1. Introduction
Satellite remote sensing image data are increasingly used in a wide range of fields such as meteorological forecasting, weather analysis, environmental disaster response and monitoring of agricultural land resources. However, the performance of satellite sensors is compromised by operational environments and the aging of devices during in-orbit operations, while natural factors such as lighting conditions, atmospheric composition and meteorological conditions also greatly affect the spectral data of features acquired by the sensors. These factors together lead to the problem of distortion in the acquired satellite data, which has a significant impact on further applications. Therefore, the calibration process of satellite sensors has become a crucial step in satellite big data mining, which is defined as the establishment of a quantitative conversion relationship between the output value of the thermal remote sensor and the brightness value of the incident radiation. In order to ensure that the acquired data can truly reflect the changes in the ground features and to improve the quality and reliability of the data, the calibration has become an indispensable part of the satellite data application.
The traditional calibration methods are mainly divided into two categories: absolute radiometric calibration and relative radiometric calibration. Absolute radiometric calibration usually has to dispatch technicians to conduct field surveys for obtaining the surface reflectance during the satellite transit [
1]. Alternative methods involve using ground-based automatic station data. For example, Chen Y. et al. used ground-based automatic station data to realize the calibration of the MERSI-II sensors through the BRDF calibration [
2], and D. Rudolf et al. used Absolute radiometric calibration for the novel DLR “Kalibri” transponder [
3]. However, these methods are often time-consuming, labor-intensive and costly, and obtaining accurate reference data for historical datasets is challenging. Therefore, the relative radiometric calibration method is more commonly used nowadays. Relative radiometric calibration leverages the statistical characteristics of the pixel gray values within the image itself to establish a correction equation between the target image and a reference image, facilitating direct radiometric calibration [
4], which is more time-saving and labor-saving than the absolute radiometric calibration and can even yield superior results.
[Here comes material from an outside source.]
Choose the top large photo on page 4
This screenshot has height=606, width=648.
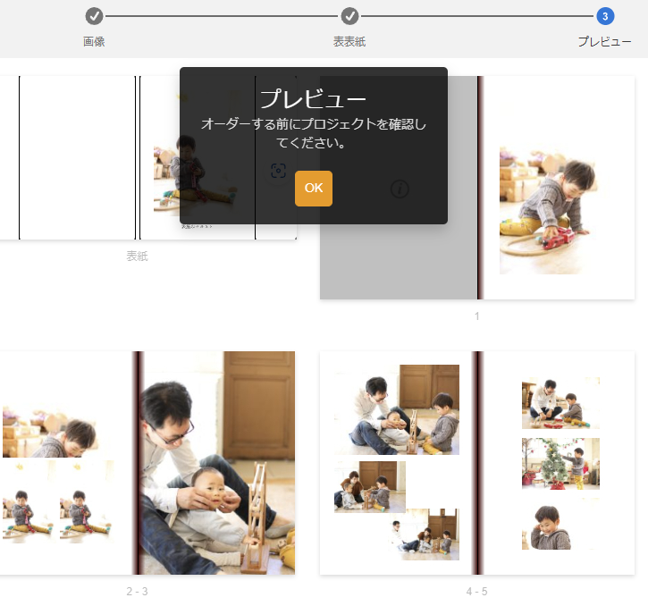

The concept of relative radiometric calibration is based on the assumption that the radiance response is linearly related to digital counts. The calibration process adjusts the gain of this linear response to match the radiance that would be consistent with the initial radiance if the Earth’s reflectance were constant. It assumes that at different times at the same place on the two images, the existence of invariant characteristics of the surface reflectance of the approximate linear changes, so to find out the invariant characteristics of the point for linear regression, this linear regression is the value of the ratio of the relative sensitivity coefficients of the two images. Then, the target image, by multiplying this ratio coefficient, can be realized by correcting the reference image, the process is called calibration. Relative radiometric calibration encompasses various methods, with one of the simplest being the histogram matching (HM) method. HM uses a statistical method to calculate the cumulative histogram of the original image and the reference image, followed by a matching transformation to align their hue contrasts, thereby correcting the target image to the reference image [
5]. Although this method is straightforward and user-friendly, its accuracy is often suboptimal. Schott and Salvaggio introduced the concept of pseudo-invariant features (PIFs) [
6] in 1988, selecting stable reflectance spectra features with minimal change over time as sample points for radiometric correction. However, manually selecting invariant feature points can be subjective, as these points are not truly invariant. However, the concept of no-change pixels (NCPs) opened the door to linear regression for relative radiometric calibration, and after that, Nielsen, Conradsen et al. proposed a novel method of multivariate alteration detection (MAD) [
7] by integrating the radiometric information of each spectral band through a statistical analysis. This approach reduced the influence of subjective judgment by utilizing a mathematical method of statistical analysis for NCP identification. Moreover, the authors enhanced their methodology by introducing a weighting coefficient and a loop, leading to the development of the iteratively reweighted multivariate alteration detection (IR-MAD) method [
8]. IR-MAD utilizes iterative reweighting, which updates the weight value of each pixel point. Large weights are assigned to observation points exhibiting minimal change over time. This is carried out until the correlation coefficient of the typical correlation analysis converges or is smaller than a certain threshold. The pixel point with the largest weight in the final result is selected as the stable pixel sample point detected in the image pair. Others are image regression (IR) [
9], dark setbright (DB) set normalization [
10] and no-change (NC) set radiometric normalization [
11]. Overall, traditional calibration methods typically require the identification of NCPs, presenting a considerable challenge in the calibration process. The initial phase involves eliminating subjectivity and thoroughly filtering the data to ensure consistency among the identified points. However, this process is inherently uncertain, lacking a definitive method for determining the number of points or establishing a standard threshold for identification.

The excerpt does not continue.